_Try it_:
Please print each record below exactly as it is written.
++++ Data excerpts
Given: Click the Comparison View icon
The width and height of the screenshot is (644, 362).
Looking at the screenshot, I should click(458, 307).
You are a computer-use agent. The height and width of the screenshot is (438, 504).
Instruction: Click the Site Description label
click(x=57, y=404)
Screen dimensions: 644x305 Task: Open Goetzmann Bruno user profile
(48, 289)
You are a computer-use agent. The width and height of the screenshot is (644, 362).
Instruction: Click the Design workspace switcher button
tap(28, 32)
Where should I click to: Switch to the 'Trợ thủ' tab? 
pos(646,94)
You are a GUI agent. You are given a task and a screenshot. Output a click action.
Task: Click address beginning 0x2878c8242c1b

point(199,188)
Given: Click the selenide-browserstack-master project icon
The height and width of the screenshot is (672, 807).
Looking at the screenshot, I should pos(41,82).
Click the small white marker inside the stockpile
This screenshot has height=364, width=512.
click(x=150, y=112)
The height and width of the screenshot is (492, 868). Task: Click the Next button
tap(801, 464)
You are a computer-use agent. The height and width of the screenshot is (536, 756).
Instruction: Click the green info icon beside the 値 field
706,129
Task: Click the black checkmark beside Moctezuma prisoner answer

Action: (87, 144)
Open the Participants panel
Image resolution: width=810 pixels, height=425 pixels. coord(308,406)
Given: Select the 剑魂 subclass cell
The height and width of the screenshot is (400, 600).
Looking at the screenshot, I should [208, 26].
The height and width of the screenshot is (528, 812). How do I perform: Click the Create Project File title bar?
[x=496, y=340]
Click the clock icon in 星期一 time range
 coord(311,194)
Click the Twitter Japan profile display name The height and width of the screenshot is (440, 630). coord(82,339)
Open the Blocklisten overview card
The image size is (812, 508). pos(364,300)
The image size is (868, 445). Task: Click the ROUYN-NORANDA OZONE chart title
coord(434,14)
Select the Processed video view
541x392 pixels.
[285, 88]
++++++++
_Task solution_:
Given: Click the Comparison View icon
The width and height of the screenshot is (644, 362).
Looking at the screenshot, I should click(458, 307).
You are a computer-use agent. The height and width of the screenshot is (438, 504).
Instruction: Click the Site Description label
click(x=57, y=404)
Screen dimensions: 644x305 Task: Open Goetzmann Bruno user profile
(48, 289)
You are a computer-use agent. The width and height of the screenshot is (644, 362).
Instruction: Click the Design workspace switcher button
tap(28, 32)
Where should I click to: Switch to the 'Trợ thủ' tab? 
pos(646,94)
You are a GUI agent. You are given a task and a screenshot. Output a click action.
Task: Click address beginning 0x2878c8242c1b

point(199,188)
Given: Click the selenide-browserstack-master project icon
The height and width of the screenshot is (672, 807).
Looking at the screenshot, I should pos(41,82).
Click the small white marker inside the stockpile
This screenshot has height=364, width=512.
click(x=150, y=112)
The height and width of the screenshot is (492, 868). Task: Click the Next button
tap(801, 464)
You are a computer-use agent. The height and width of the screenshot is (536, 756).
Instruction: Click the green info icon beside the 値 field
706,129
Task: Click the black checkmark beside Moctezuma prisoner answer

Action: (87, 144)
Open the Participants panel
Image resolution: width=810 pixels, height=425 pixels. coord(308,406)
Given: Select the 剑魂 subclass cell
The height and width of the screenshot is (400, 600).
Looking at the screenshot, I should [208, 26].
The height and width of the screenshot is (528, 812). How do I perform: Click the Create Project File title bar?
[x=496, y=340]
Click the clock icon in 星期一 time range
 coord(311,194)
Click the Twitter Japan profile display name The height and width of the screenshot is (440, 630). coord(82,339)
Open the Blocklisten overview card
The image size is (812, 508). pos(364,300)
The image size is (868, 445). Task: Click the ROUYN-NORANDA OZONE chart title
coord(434,14)
Select the Processed video view
541x392 pixels.
[285, 88]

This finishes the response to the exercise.